I’ve strayed a long way from Zé Paraíba. But I guess the digression can still be relevant, because back in 1974, only a few years into the Disco É Cultura incentives that the military regime put into the phonographic industry, this kind of good-time party music was still of relatively little consequence in the cultural hierarchy. Although forró pé de serra had briefly been so fashionable in the 1940s and ‘50s as to become a new kind of “national music” embraced as widely as samba, it was overtaken in the marketplace by the bossa nova craze and went through a period of relative obscurity. Northeastern composers and a handful of “traditional” singers had become de rigeur again starting with the “engaged” musical theater Show Opinão and later with the Tropicalistas trotting out tunes from Luiz Gonzaga, the king of baião, and Jackson do Pandeiro (the king of rhythm!), whose careers underwent a second wind. Samba giants like Clara Nunes or Elza Soares included forró and baião in their repertoires. Some forró artists began to play in the upper-middle class Zona Sul of Rio for the first time in their lives, where they performed in theaters rather than dance halls, in big “shows” that employed directors and set designers. (This close relationship with the theater, particularly with Música Popular Brasileira from the ‘60s onward, merits a whole other article or maybe a book.) Other singers like Ary Lobo or Marinês had more modest careers in this era. The unique Dominguinhos, a student of Gonzaga’s and his natural heir on the accordion, featured prominently on some of the biggest-selling albums of top-shelf MPB in the seventies, but the records released under his own name only garnered a cult following.
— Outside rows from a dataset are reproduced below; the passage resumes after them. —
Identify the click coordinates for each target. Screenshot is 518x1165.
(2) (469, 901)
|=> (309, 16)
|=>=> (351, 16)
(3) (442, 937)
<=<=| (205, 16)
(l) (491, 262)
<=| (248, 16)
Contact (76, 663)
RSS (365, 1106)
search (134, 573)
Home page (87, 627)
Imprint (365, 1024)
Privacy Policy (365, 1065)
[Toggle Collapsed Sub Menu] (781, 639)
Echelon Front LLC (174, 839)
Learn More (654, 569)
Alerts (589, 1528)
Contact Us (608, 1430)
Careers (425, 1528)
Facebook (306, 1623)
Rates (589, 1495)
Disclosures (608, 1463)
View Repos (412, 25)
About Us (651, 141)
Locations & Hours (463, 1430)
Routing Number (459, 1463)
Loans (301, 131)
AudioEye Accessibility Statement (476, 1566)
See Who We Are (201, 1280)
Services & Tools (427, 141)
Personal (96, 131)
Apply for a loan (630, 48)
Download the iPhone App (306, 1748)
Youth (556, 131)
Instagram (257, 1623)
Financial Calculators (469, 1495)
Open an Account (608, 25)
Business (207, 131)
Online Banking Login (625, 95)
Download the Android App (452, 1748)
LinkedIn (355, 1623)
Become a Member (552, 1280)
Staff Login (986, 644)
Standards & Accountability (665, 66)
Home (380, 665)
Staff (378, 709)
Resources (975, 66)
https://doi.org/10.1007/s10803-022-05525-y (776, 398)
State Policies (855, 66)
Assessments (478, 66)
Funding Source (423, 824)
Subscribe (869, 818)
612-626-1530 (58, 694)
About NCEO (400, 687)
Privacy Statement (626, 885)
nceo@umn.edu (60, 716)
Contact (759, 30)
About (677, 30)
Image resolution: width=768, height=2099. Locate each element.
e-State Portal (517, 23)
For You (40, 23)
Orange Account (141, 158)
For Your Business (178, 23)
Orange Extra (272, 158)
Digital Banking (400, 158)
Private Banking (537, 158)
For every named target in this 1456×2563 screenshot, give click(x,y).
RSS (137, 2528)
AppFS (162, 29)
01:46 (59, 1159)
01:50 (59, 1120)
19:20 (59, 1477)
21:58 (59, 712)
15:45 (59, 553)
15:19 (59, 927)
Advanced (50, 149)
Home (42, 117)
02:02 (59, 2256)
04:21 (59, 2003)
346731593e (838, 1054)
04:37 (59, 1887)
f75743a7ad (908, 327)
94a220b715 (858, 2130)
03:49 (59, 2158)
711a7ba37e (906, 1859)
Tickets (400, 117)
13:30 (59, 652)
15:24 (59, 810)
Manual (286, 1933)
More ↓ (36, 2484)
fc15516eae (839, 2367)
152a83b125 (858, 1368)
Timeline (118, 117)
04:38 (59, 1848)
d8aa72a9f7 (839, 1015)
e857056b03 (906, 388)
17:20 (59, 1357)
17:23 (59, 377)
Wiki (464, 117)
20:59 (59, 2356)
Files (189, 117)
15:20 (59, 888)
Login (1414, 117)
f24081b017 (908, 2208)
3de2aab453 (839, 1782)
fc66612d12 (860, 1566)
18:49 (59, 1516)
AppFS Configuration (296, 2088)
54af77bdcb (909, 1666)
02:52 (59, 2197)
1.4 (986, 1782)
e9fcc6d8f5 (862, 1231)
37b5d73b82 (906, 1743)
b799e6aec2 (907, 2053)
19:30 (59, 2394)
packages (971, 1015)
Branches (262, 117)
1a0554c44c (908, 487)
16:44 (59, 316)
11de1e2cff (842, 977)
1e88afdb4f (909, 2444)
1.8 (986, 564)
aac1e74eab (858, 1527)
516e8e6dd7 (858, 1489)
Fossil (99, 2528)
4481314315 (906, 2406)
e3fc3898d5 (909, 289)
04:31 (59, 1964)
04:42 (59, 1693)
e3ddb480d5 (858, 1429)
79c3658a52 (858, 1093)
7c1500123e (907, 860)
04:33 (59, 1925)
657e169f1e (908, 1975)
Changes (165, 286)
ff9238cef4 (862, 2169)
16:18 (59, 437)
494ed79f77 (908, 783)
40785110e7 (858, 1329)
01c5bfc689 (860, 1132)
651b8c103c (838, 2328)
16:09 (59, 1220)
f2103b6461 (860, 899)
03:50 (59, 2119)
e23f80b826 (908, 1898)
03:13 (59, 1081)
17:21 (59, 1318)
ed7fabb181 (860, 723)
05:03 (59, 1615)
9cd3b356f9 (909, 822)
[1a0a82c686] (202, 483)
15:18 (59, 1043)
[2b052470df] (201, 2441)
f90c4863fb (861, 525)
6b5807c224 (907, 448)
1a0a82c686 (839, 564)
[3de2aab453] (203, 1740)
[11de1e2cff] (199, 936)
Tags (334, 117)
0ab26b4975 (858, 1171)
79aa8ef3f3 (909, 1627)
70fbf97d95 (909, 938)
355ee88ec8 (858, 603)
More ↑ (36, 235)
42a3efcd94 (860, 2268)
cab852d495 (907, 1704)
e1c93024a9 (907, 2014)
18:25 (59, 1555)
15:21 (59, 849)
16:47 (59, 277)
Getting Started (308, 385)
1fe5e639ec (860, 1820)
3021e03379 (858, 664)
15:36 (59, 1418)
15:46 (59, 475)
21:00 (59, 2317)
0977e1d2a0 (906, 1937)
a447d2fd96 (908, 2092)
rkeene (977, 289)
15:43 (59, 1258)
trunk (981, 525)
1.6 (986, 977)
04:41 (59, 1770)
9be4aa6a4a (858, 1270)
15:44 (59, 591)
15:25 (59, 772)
Forró had become another tonal shading in the palette of Brazilian musicians and composers, a fonte or well to be dipped into for inspiration, but rarely an end in itself. Then there were the regional conjuntos like Trio Nordestino and their fans who never really went away, and virtuosos like Zé Paraíba, always ready to drop into the nearest São João party and play for a receptive public. As much as I like to champion the idea of a symbiosis between the acts of listening and dancing, this type of instrumental forró is really better suited for getting up and moving than for sitting down and critically listening. Most likely, Zé Paraíba’s records were an appendage to his live performances, a physical souvenir to help spread the word for the next time he played in your town. This album may not rock your world, but it will move your feet. Or torso if you are into chair-dancing.
Chris Estrada writes for the Brazilian (and other) music blog Flabbergasted Vibes.